||Place olive oil and butter in a small saucepan over medium heat.
Allow butter to melt and add shallots and red bell pepper.
Saute shallots and pepper until they are tender.
Add curry powder and cayenne pepper and continue to cook and toast the spices over medium-low heat for about 1 minute, taking care not to let vegetables brown.
Sprinkle flour over vegetable mixture.
Cook over medium heat for about 1-2 minutes to remove the starchy taste.
Using a whisk, stir in the half-and-half and whisk and cook until mixture is thickened, about 2-3 minutes.
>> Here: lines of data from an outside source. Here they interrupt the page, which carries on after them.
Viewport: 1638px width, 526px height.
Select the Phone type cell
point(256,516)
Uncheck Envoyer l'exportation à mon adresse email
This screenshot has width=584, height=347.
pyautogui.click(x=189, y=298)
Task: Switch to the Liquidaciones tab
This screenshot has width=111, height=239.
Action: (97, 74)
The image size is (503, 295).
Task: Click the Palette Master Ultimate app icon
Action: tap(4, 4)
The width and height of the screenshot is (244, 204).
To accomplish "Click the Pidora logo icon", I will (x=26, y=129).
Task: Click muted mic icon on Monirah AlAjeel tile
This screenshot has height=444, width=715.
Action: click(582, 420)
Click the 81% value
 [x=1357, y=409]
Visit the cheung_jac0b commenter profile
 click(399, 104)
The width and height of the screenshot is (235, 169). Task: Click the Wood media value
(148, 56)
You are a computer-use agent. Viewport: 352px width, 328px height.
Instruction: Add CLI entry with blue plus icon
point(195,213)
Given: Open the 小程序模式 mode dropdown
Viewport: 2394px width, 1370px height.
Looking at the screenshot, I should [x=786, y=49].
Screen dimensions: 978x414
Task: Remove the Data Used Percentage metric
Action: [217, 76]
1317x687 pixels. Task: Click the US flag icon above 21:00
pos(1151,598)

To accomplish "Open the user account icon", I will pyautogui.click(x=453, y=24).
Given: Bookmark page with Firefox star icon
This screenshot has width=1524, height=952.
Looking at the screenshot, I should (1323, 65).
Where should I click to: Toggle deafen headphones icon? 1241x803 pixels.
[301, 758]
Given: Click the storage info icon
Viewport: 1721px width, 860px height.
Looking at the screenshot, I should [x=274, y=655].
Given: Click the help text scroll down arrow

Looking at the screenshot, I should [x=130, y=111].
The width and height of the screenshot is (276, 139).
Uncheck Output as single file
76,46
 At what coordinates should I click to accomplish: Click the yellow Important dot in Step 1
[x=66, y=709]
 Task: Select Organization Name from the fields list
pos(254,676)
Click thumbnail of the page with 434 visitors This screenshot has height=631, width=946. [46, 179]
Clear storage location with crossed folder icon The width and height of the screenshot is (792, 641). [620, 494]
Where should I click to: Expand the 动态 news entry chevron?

Add the crumbled goat cheese and whisk to blend in the cheese as it melts.
The cheese should melt and blend into the mixture.
Remove pan from heat and stir in the dill and sherry and mix until blended.
Pour into a 3-quart mixing bowl and allow mixture to cool down to room temperature.
The mixture can be prepared up to this point 1-2 days in advance. If preparing in advance, allow the mixture to cool to room temperature and place plastic wrap tight against the surface of the base. This will prevent it from forming a “skin” on top.
While mixture is cooling, turn on oven and preheat to 400 degrees.
Prepare soufflé dishes by buttering with softened butter and coating with bread crumbs.
Once mixture is at room temperature, fold in the crab meat and set aside until egg whites are whipped.
Place egg whites into the large bowl of an electric mixer or a 3-quart stainless or glass bowl if using an electric hand mixer.
Add a pinch of cream of tartar and a pinch of salt to the egg whites.
Begin whipping on low speed until mixture begins to get frothy and foamy.
Turn speed up to medium high and whip until soft peaks form and finally turn up once more to high speed.
Whip egg whites until they form stiff peaks.
Add ¼ quarter of the egg whites to the soufflé base and stir in to lighten the consistency.
Add one-half of the remaining egg whites and gently fold into the base.
Add remaining egg whites and fold into the base.
When all of the egg whites have been folded in, divide mixture between the soufflé dishes filling each one to about ½-inch from the top.
Smooth out the tops of each soufflé and place the dishes on a baking sheet.
Place into the preheated oven and bake for 12 minutes.
The souffles are done when they have risen above the top edge of the dish and have a very tiny jiggle at the center.
Using tongs, remove from baking tray and place on small doily-lined plates and serve immediately.